Tracked from MY QUILT GAL.. at 2006-02-20 11:12
タイトル : 「指輪物語」との出会い
 私が「指輪物語」と出会ったのは2002年2月にラジオでエンヤの"May It Be"を聴いたのがきっかけでした。  この曲が映画"The Lord of the Rings"のテーマソングであることも同時に知りました。  エンヤは昔からこの物語のファンで、(1991年のアルバム"Shepherd Moons"の中にも"Lothlorien"という曲が入っている)映画製作の話があった時にすぐ引き受けてこの曲を製作しました。  エンヤは祖父からケルトの神話や伝承物語を聴いて育ったために、妖精物...... more
Commented by ケルン at 2006-02-15 23:33
ええ、こういうのは日本語だけですか?
最近ちょっと覗いてみてるドイツ語で、ときどきそういうことがあって、面白がっています(言語学的にどういう説明になるのかは、よくわからないのですが)

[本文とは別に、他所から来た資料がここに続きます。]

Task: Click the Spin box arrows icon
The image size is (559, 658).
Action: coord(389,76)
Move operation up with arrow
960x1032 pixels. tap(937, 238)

3 drei (どらい) → 13 dreizehn (どらいつぇーん) → 30 dreizig (どらいつぃひ)
4 vier (ふぃあ) → 14 vierzehn (ふぃあつぇーん) → 40 vierzig (ふぃあつぃひ)
5 funf (ふんふ) → 15 funfzehn (ふんふつぇーん) → 50 funfzig (ふんふつぃひ)

ここまでは規則的、ところが、

6 sechs (ぜくす) → 16 sechzehn (ぜひつぇーん) → 60 sechzig (ぜひつぃひ)

ああ、これは、-chを「ひ」と読む、という規則なのか。

では、前置詞の前にもうひとつくっついて、副詞的になる場合は、音便?

da + hinter → dahinter ですが、
da + auf → da(r)auf

初歩的な単語しか知らないので、逆にそういうところに目が行く、という感じです。
「日本」が「にほん」なのか「にっぽん」なのかなんて、聞かれても説明できないからなあ。
Commented by fu-ga_907 at 2006-02-16 08:43
日本語も複雑な言語ですよね。
ドイツ語も面倒なんだけど、日本語のほうが難しいのかも・・・
と、最近思っています。
ケルンさんがかかれた、数詞の読み方のひらがなを見て、
次男のドイツ語を連想しました。
数字に執着があるので、数字だけは100まで覚えたようで、
しょっちゅう「ふんふうんとだらいつぃひ」などと言っています。
「r」の発音は難しいのですが、
長男は練習の末マスター。
次男は幼稚園で遊んでいるだけでマスター。
うらやましい・・・・
Commented by foggykaoru at 2006-02-16 20:24
ケルンさん。
世界中の言語にあることです。こういうことを「音便」と呼ぶのが日本語オリジナルなだけで。
ドイツ語に関しては、erを「エア」と読むのか「エール」と読むのかを、ドイツ人の先生に改めて確かめようとすると、ふだんは「エア」と発音しているくせに、ゆっくり発音すると「エール」になるのがオモシロイです。
「エア」と「エール」、同じ音として認識してるのかなあ。
Commented by foggykaoru at 2006-02-16 20:35
fu-gaさん。
言葉はそれぞれ難しいポイントが違うんだと思います。
日本語は発音が楽だけど、文字がたいへん。あと、微妙な助詞の使い分けも難しいだろうと思います。「は」と「が」なんて、日本人が文章を書くときだって、どっちがいいんだろうと悩みますもの。